De todos modos, hay que preguntarse si más allá de la personalidad de Mujica es necesario hacerse cargo de que el mundo ha cambiado. En principio, convengamos que la derrota sin atenuantes del comunismo ha tenido consecuencias en la práctica. Y en la teoría de la izquierda debe haber provocado perturbaciones. No todos los izquierdistas congeniaban con la URSS, pero la gran mayoría afirmaba que la burocracia comunista más autoritaria y corrompida era infinitamente superior a cualquier república burguesa parlamentaria.

El derrumbe de la URSS, el giro hacia el capitalismo salvaje en China, objetivamente liquidaron las expectativas de construir una sociedad alternativa al capitalismo por muchos años o por muchas décadas. El “socialismo real” fue derrotado por la historia y por las mismas causas que Marx predijo para pronosticar el fin del capitalismo. En efecto, el desarrollo de las fuerzas productivas no condujo a una encerrona al capitalismo sino al comunismo. La izquierda, hasta la fecha, no ha hecho una lectura correcta sobre esto. Según ellos, la URSS cayó porque Gorbachov era malo o porque la burocracia era inepta, pero no pueden aceptar que lo que ha sido puesto en tela de juicio es aquel escenario histórico con todas sus certezas. Que el anticipo del Paraíso en la tierra no sólo fracasó, sino que además fue un régimen criminal, expoliador y mucho más injusto que cualquiera de las sociedades capitalistas que se proponía derrotar.

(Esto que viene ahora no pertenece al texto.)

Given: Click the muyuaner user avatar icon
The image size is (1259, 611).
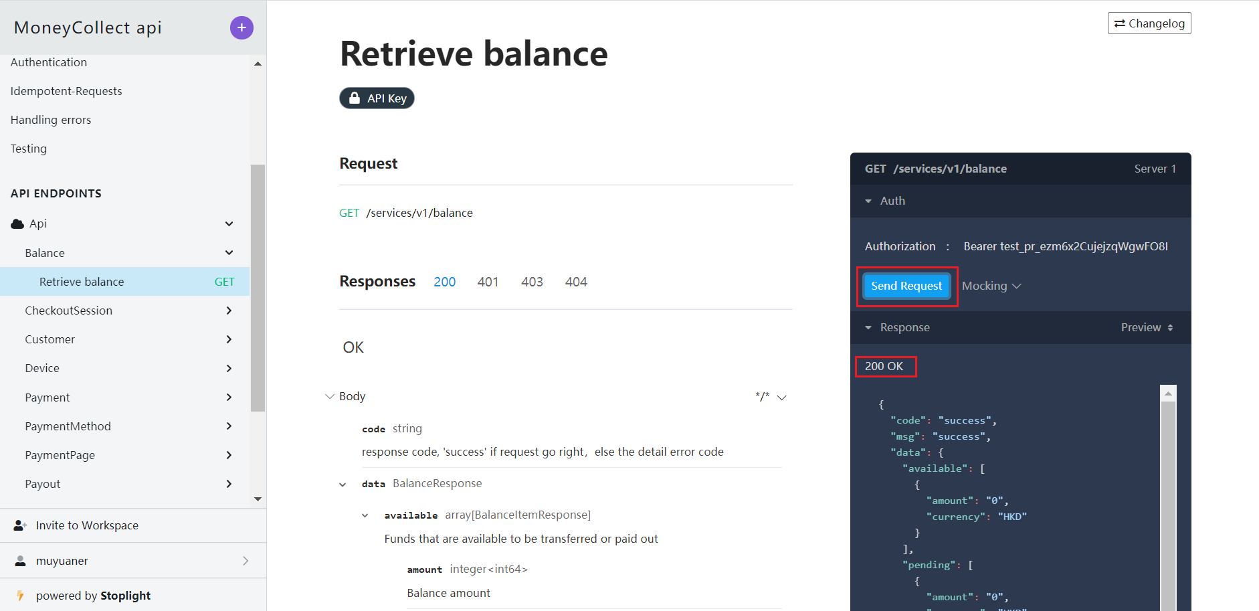Looking at the screenshot, I should click(20, 561).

Algunos teóricos han intentado explicar los cambios de paradigma y admitieron que la globalización y las nuevas modalidades que asumió el capitalismo modificaron también las certezas políticas. Cualquier marxista más o menos desprejuiciado estaría dispuesto a admitir estas conclusiones, pero a ese mismo marxista se le hace muy difícil aceptar las consecuencias.

En definitiva, se hace muy difícil asumir al marxismo sin la esperanza de la llegada a la tierra prometida y sin aceptar el combustible de la lucha de clases que transforma a la “clase elegida”, el proletariado, en el redentor de la humanidad. Cuestionar el objetivo final, al sujeto histórico del cambio y a la lucha de clases, significa cuestionar al marxismo en su totalidad. .

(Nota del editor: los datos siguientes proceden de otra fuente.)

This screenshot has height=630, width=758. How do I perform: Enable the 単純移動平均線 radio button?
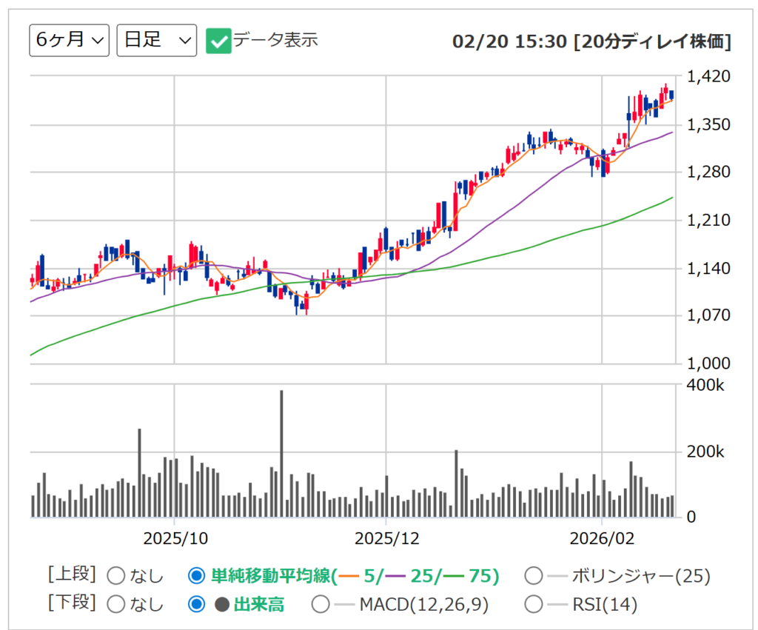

Porque “Dios, o Marx, han muerto” se ha impuesto en los últimos años el término “utopía”, una palabra que Marx y Engels fulminaron teóricamente acusándola de ilusoria y burguesa. ¿Pero qué otra cosa que invocar a la utopía le queda a una izquierda que alguna vez pretendió ser científica, cuando todos los datos de la realidad le enseñan que el mundo no es ni va a ser como ellos lo imaginaron? ¿qué otra cosa puede hacer una izquierda marxista a la hora de responder acerca de los cien millones de muertos que produjo su ensayo político en el siglo veinte?

Si no hay sujeto histórico de cambio, si no hay metas finales señaladas por la diosa historia y si no hay lucha de clases, no queda otra alternativa que aceptar al capitalismo y tratar de reformarlo hasta donde sea posible, apostando a que los cambios tecnológicos y científicos y la sabiduría de una sociedad le permitan a la humanidad avanzar hacia formas de vida más justas y mas libres.

En este contexto es posible entonces entender las decisiones de Mujica. Me lo dijo en una entrevista: “una sociedad justa no se hace cambiando los modos de producción o destruyendo sus fundamentos; hay otros caminos; son más áridos, menos heroicos, pero estamos obligados a transitarlos”.